Last Updated September 5, 2023.
One of the major themes in Harriet Tubman: The Road to Freedom by Catherine Clinton is symbiotic and collaborative nature of faith and freedom. Clinton uses multiple Biblical allusions to describe Harriet Tubman and her numerous treks back and forth from the North to the South and back again to liberate hundreds of enslaved people.
First, Tubman often is described as Moses, the Messianic-like leader of the Israelites that led his people from bondage in Egypt to the precipice of the Promised Land in Canaan. Next, Tubman and the slaves of her day often referred to the North and Canada as “Canaan” or “Canaan Land.” This allusion signifies how the concept of emancipation from physical bondage was so intertwined with the Biblical faith and traditions of the enslaved people. Finally, abolitionists in the North gave Tubman the nickname of “Prophet” and John Brown, lead instigator of the Harpers Ferry revolt, called her General Tubman. These monikers emphasize the admiration for Tubman’s leadership among her peers as well as the religious, and almost mystical reverence in which she was held.

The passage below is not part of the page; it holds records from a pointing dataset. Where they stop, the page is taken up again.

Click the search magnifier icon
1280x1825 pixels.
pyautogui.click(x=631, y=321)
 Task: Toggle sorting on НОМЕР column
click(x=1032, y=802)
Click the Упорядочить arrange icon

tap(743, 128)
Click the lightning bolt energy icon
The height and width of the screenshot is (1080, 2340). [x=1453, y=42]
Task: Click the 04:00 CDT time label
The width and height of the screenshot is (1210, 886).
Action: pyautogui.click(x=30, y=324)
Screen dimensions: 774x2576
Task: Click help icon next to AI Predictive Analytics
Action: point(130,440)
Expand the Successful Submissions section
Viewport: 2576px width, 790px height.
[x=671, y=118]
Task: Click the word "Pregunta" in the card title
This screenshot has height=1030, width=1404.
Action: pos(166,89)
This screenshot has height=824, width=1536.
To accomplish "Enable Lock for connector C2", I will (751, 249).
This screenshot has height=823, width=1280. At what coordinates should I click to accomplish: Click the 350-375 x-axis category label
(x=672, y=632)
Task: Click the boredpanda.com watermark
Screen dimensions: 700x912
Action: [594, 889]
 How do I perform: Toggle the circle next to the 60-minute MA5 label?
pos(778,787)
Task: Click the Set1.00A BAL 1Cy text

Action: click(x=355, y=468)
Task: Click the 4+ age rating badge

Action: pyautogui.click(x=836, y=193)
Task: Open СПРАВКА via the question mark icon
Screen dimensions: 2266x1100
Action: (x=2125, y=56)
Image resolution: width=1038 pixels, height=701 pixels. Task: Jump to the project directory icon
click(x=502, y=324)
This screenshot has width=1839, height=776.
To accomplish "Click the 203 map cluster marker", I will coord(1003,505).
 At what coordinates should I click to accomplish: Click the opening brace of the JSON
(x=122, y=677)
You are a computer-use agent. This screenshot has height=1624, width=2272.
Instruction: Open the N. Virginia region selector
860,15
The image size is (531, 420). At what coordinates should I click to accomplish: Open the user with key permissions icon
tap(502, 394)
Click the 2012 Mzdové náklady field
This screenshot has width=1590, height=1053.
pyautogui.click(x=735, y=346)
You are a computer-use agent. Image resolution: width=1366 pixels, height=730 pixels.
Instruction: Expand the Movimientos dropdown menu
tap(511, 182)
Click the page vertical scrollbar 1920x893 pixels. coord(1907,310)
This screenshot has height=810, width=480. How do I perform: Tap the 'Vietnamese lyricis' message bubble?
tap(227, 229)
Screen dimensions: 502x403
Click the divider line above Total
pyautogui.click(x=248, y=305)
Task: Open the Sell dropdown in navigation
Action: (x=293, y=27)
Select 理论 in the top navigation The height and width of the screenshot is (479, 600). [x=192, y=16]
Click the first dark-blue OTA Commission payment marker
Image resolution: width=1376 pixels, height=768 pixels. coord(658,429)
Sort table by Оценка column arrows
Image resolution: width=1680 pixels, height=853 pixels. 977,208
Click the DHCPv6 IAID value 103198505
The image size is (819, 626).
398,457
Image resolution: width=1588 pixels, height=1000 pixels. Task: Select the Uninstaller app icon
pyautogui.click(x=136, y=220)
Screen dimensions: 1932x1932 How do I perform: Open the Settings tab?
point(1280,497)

The fact that Clinton gives so much weight and credence to the legends, folklore, and mystique of Tubman makes Harriet Tubman: The Road to Freedom read more like an entertaining and adventurous historical narrative rather than a traditional historical biography. However, it is precisely this intentional focus by the author that communicates the sentiment of many of Tubman’s peers that her success as a conductor on the Underground Railroad was a manifestation of divine intervention.